— Task instructions —
Exactly and only the lines from the one with "This screenshot has height=450, width=800." through the last line of the records need to be set down; please skip the pictures.

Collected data
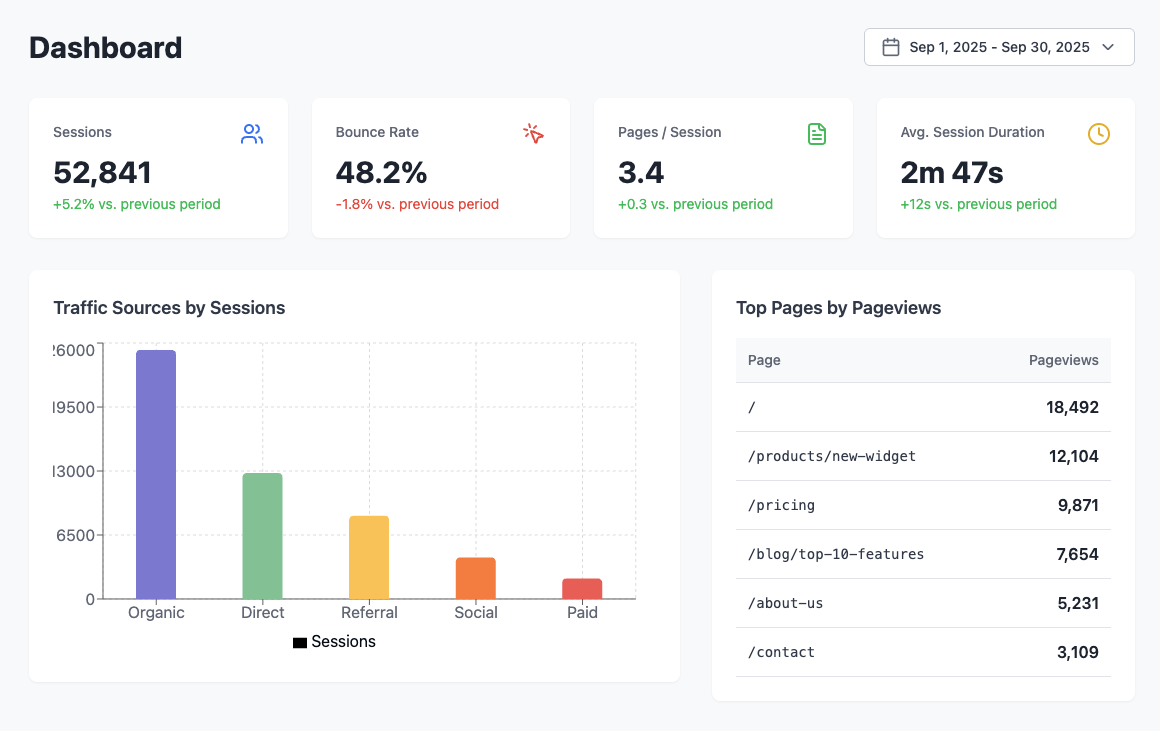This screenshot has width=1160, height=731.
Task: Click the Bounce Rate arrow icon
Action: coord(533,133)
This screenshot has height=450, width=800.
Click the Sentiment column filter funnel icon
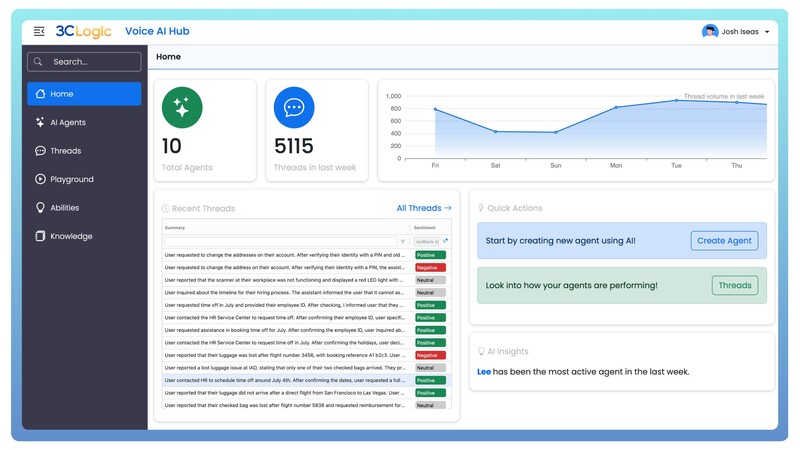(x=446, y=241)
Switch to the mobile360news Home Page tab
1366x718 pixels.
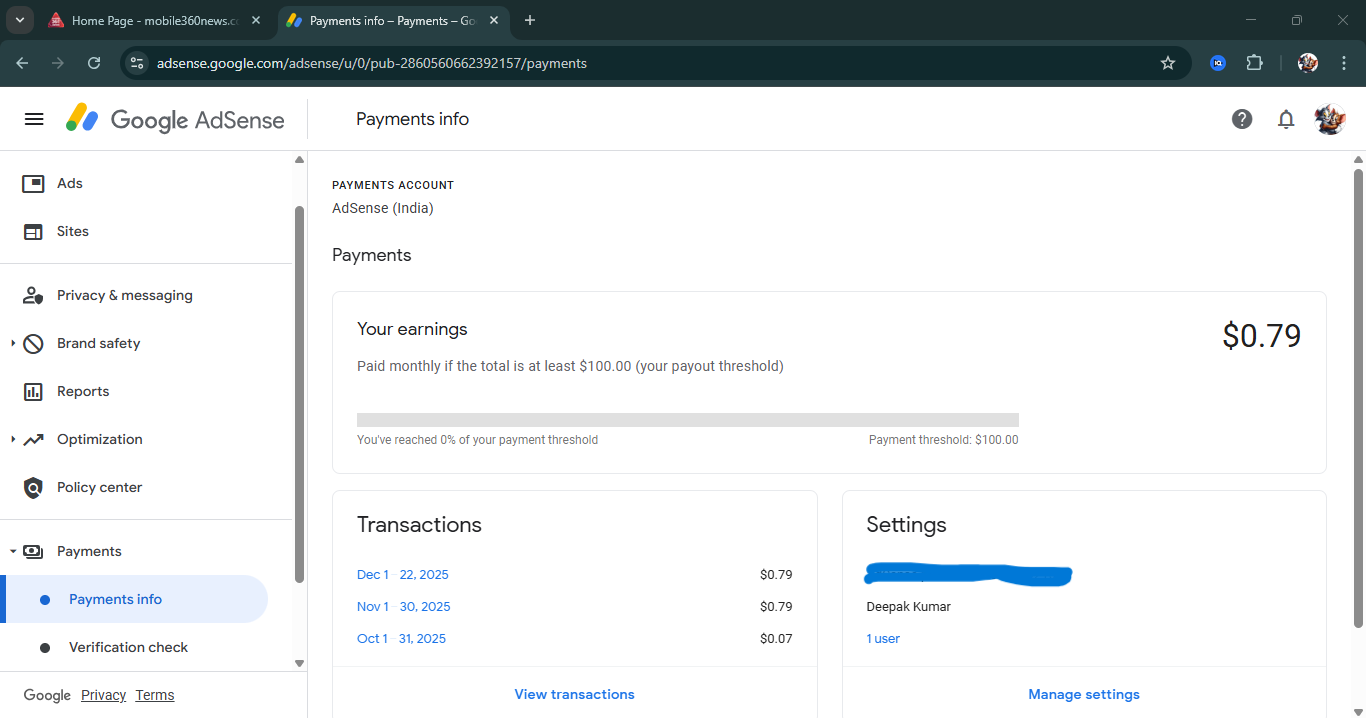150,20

— Response to the exercise —
This screenshot has height=450, width=800.
Click the Sentiment column filter funnel icon
(x=446, y=241)
Switch to the mobile360news Home Page tab
1366x718 pixels.
150,20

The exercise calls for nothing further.